Selected excerpt »
Miss Pettigrew Lives for a Day is a 2008 romantic comedy film directed by Bharat Nalluri, starring Frances McDormand and Amy Adams. The screenplay by David Magee and Simon Beaufoy is based on the 1938 novel of the same name by Winifred Watson.

Plot
Set in London just prior to World War II, the film follows a day in the life of Guinevere Pettigrew, a middle-aged, straitlaced vicar's daughter and governess who has just been fired from her fourth job. When Miss Holt, the head of the employment agency, tells her she is not able to find her another post, the destitute Miss Pettigrew leaves the office with an assignment intended for a colleague, unaware that the potential employer, flamboyant American singer-actress Delysia Lafosse, is seeking a social secretary rather than a governess.

Arriving at the luxurious apartment where Delysia is staying, Miss Pettigrew discovers that the younger woman is involved with three men: the devoted but penniless pianist Michael Pardue who has just been released from prison, the controlling but wealthy Nick Calderelli who owns the nightclub where she is performing, and the young theatre impresario Phil Goldman who is in a position to cast her in the lead role in a West End play. As she tries to help Delysia sort through her various affairs, Miss Pettigrew finds herself swept up into the world of high society. After being given a makeover by her new employer, she attends a fashion show where she meets and is strongly attracted to top lingerie designer Joe Blomfield who is currently involved in a tempestuous relationship with the show's host, Edythe Dubarry.

Over the course of twenty-four hours, Guinevere and Delysia become friends and help each other achieve their romantic destinies. After a series of complications, Delysia and Michael sail for New York aboard the Queen Mary, while Miss Pettigrew is found in Victoria Station by Joe who, now convinced that she is the woman for him, has been looking for her all night. They leave the station together, arm in arm.

Cast
 Frances McDormand as Guinevere Pettigrew
 Amy Adams as Delysia Lafosse
 Lee Pace as Michael Pardue
 Tom Payne as Phil Goldman
 Mark Strong as Nick Calderelli
 Shirley Henderson as Edythe Dubarry
 Ciarán Hinds as Joe Blomfield
 Christina Cole as Charlotte Warren
 Stephanie Cole as Miss Holt

Production

In Miss Pettigrew's Long Trip to Hollywood, a bonus feature on the film's DVD release, Keith Pickering, the son of the author of the original book, Winifred Watson, reveals his mother first sold the film rights to Universal Pictures in 1939. Within the next few years, the studio developed it as a musical to star Billie Burke in the title role but, just before filming was scheduled to begin, Japan bombed Pearl Harbor and the project was shelved.

In 1954, Universal renewed the rights, but the property remained undeveloped. When London producer Stephen Garrett discovered the book, he sought out American producer Nellie Bellflower, who had just produced the seven-time Oscar-nominated film Finding Neverland for Harvey Weinstein.

Exercise instructions »
1: Answer these from the text on Miss Pettigrew Lives for a Day:
(a) Who directed the film?
(b) Which actor plays Nick Calderelli?
(c) In what year did Universal renew the rights?
2: Pick up the text on Miss Pettigrew Lives for a Day after its final sentence and carry it forward.
The data after this point isn't needed.

Dataset »
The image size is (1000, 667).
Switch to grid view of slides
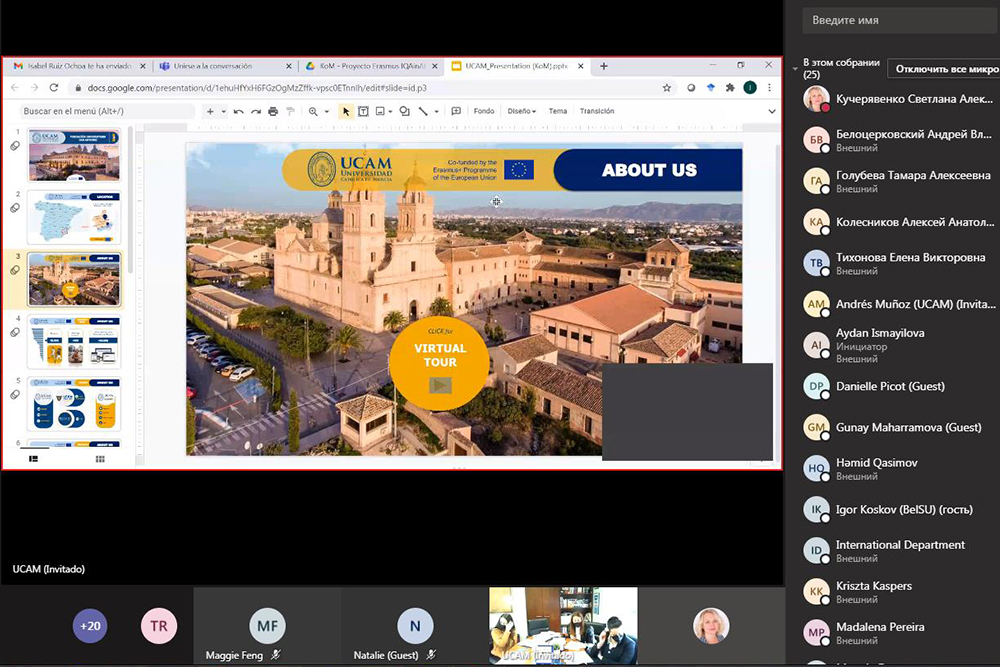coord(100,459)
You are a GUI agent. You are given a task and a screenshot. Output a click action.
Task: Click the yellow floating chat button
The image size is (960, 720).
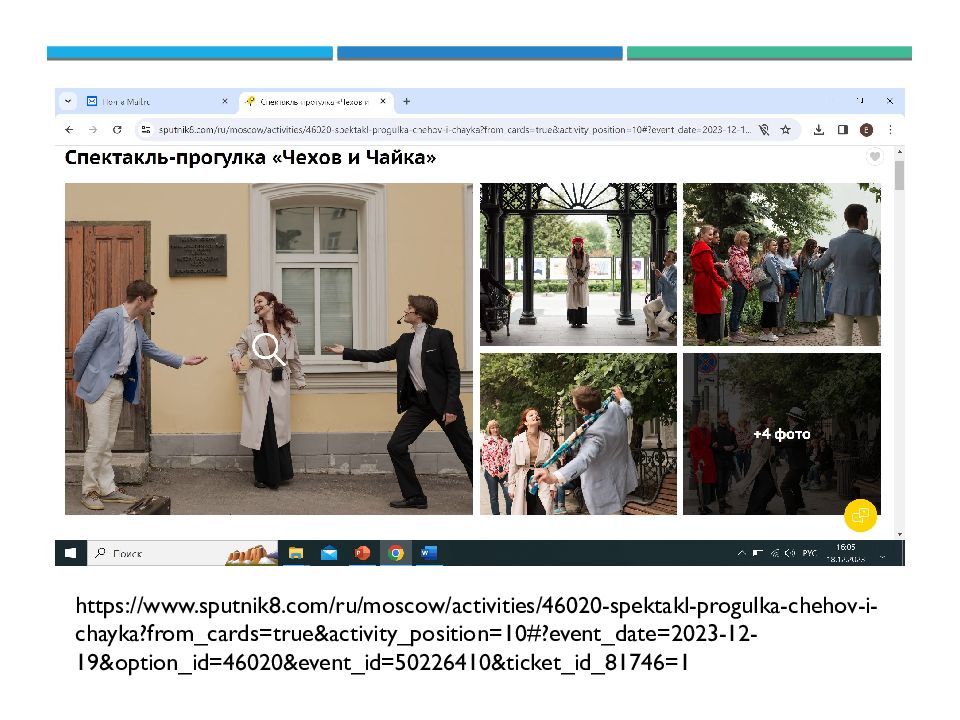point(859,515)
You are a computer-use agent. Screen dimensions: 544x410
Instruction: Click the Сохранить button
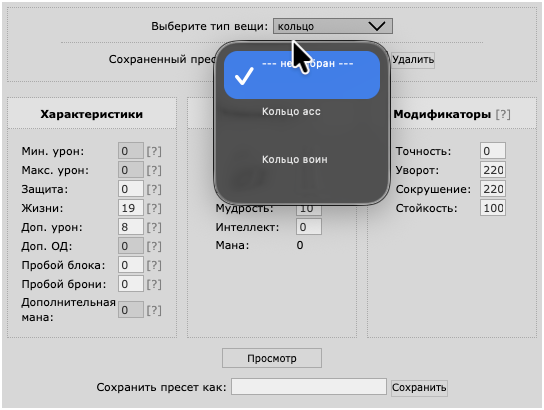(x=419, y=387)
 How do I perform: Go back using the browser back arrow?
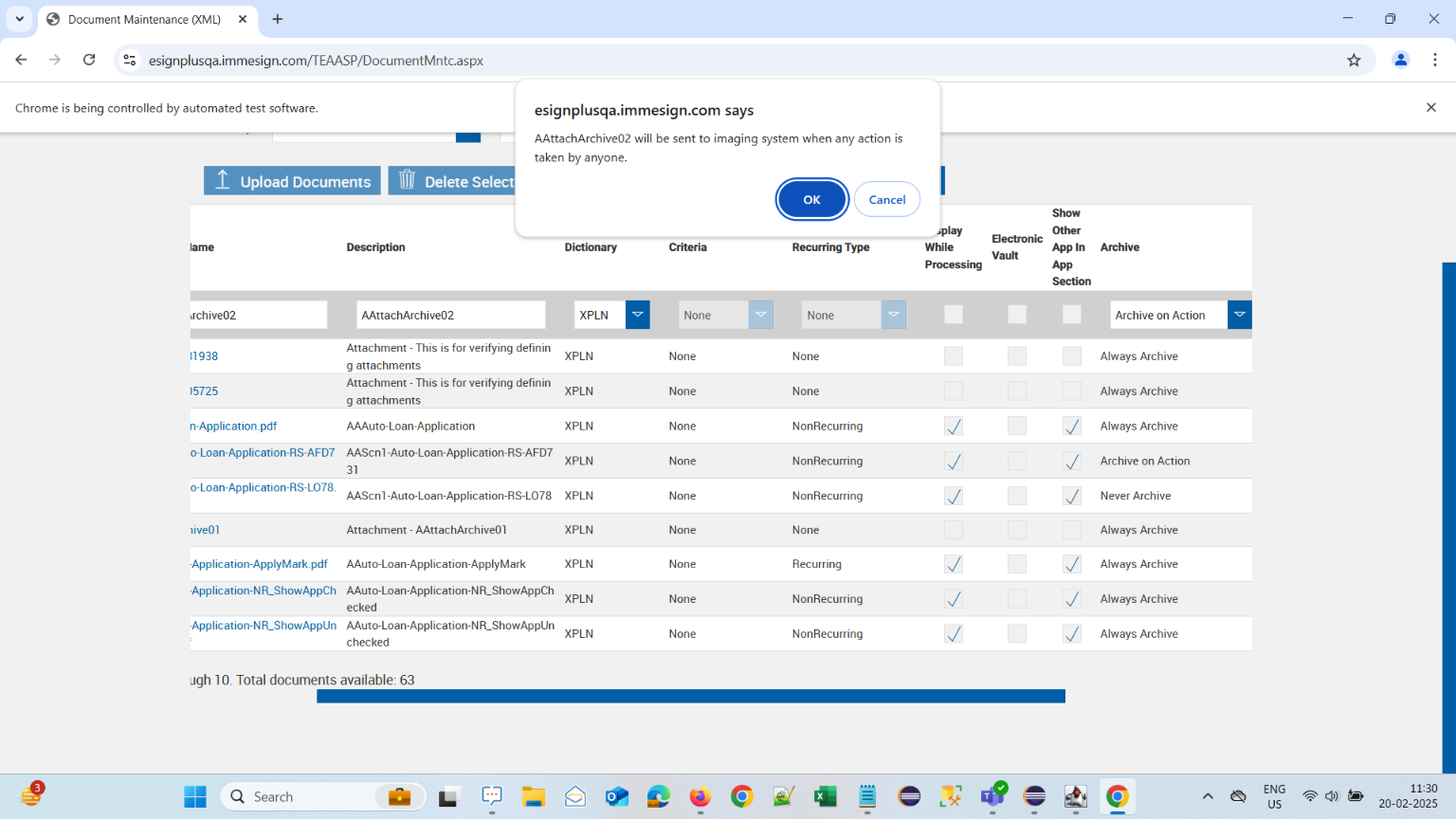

Written answers »
1:
(a) Bharat Nalluri
(b) Mark Strong
(c) 1954

2:
Garrett proposed a partnership to get it set up. Bellflower brought the adaptation to executives at Focus Features, but she learned the rights still belonged to Universal, which as the parent company of Focus, allowed them to proceed with the project. Filming locations included the Theatre Royal, Drury Lane in Covent Garden, Whitehall Court in Westminster, and Pimlico. Interiors were shot in the Ealing Studios.

Critical reception
, the film holds a 78% approval rating on the review aggregator Rotten Tomatoes, based on 150 reviews with an average rating of 6.66 out of 10. The website's critics consensus reads: "Miss Pettigrew is a breezy period comedy carried by the strong performances of Amy Adams and Frances McDormand." On Metacritic, the film has an average score of 63 out of 100, based on 27 reviews.

Stephen Holden of The New York Times called the film "an example of how a little nothing of a story can be inflated into a little something of a movie with perfect casting, dexterous tonal manipulation and an astute eye and ear for detail." He praised Amy Adams, saying the "screen magic" she displays "hasn't been this intense since the heyday of Jean Arthur", and he noted that Frances McDormand achieved her "metamorphosis from glum stoicism to demure radiance with impressive comic understatement."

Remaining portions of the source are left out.